In one to three sentences, explain why the travel passage says the writers liked the Cathedral of St. Peter and St. George even though it is not the city's grandest.

**** DOCUMENT SECTION

Although it certainly is not the grandest cathedral in the city and lacks a steeple or dome, we liked the Cathedral of St. Peter and St. George with its Romanesque stone-arched exterior and bright white interior embellished in gold gild, pink marble and elaborate statuary. The cathedral sits on a busy market square filled with commercial stands under colorful tarps. Nearby, situated on a bridge that straddles the River Stegnitz, is the city hall, which is timbered on one end and painted with colorful murals on the other. In the middle is a stone archway that permits pedestrian travel across the bridge. The day we were there, a flea market was spread the length of the bridge. Atop a nearby hill, in the shadow of the twin towers of the city’s largest cathedral and the new and old Prince-Bishop residences, we stopped to admire a large rose garden adorned with statues, then quenched our thirst with Rauchbier (a local smoked beer) at a street side pub. We returned to our ship for lunch and a leisurely cruise to Wurzburg.

********
**** DATA EXCERPTS

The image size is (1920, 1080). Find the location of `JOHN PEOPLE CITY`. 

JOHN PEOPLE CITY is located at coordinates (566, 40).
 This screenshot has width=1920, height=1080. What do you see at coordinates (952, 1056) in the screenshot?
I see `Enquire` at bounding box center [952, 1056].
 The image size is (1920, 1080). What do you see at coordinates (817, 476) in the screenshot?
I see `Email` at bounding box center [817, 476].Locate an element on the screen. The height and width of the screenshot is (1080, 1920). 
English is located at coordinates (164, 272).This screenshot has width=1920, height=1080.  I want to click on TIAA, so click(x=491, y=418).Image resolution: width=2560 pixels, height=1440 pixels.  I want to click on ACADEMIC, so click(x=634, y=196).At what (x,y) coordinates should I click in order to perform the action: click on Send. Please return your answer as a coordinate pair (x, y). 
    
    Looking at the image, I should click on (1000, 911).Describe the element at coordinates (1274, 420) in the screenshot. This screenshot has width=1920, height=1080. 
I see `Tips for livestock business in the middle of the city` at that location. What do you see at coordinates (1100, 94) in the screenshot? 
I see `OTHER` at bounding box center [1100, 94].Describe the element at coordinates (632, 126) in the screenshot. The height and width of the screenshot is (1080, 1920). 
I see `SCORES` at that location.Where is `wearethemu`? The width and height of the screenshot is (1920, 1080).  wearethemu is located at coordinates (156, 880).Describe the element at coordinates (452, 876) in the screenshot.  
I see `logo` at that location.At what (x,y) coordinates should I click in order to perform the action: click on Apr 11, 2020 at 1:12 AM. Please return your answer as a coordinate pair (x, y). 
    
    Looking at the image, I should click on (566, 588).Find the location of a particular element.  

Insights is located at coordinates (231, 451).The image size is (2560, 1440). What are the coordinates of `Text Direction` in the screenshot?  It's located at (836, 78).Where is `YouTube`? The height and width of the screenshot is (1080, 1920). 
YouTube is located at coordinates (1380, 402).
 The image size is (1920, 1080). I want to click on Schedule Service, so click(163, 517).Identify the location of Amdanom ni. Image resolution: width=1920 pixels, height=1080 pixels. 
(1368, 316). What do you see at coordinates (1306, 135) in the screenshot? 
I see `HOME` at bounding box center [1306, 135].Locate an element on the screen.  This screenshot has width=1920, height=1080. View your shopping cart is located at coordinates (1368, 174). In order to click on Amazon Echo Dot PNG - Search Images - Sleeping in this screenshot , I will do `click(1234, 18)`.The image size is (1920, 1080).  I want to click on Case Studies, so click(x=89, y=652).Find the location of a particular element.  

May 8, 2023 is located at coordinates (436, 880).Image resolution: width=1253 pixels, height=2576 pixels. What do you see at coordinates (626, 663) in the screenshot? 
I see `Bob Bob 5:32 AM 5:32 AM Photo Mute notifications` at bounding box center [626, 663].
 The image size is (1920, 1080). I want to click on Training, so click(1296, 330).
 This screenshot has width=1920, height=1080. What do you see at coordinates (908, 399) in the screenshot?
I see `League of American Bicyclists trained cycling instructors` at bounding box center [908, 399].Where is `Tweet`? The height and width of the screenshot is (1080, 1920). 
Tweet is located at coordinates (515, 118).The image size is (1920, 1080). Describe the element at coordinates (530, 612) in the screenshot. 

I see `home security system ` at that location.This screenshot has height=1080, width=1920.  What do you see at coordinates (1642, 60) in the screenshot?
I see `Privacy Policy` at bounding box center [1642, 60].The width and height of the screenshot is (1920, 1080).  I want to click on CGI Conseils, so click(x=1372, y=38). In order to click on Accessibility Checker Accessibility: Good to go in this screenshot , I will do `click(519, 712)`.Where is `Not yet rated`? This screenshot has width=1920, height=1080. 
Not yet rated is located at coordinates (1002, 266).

********

COMPLETE ANSWER> The writers liked the cathedral for its Romanesque stone-arched exterior and its bright white interior, which is embellished in gold gild, pink marble and elaborate statuary. They liked it despite its lacking a steeple or dome.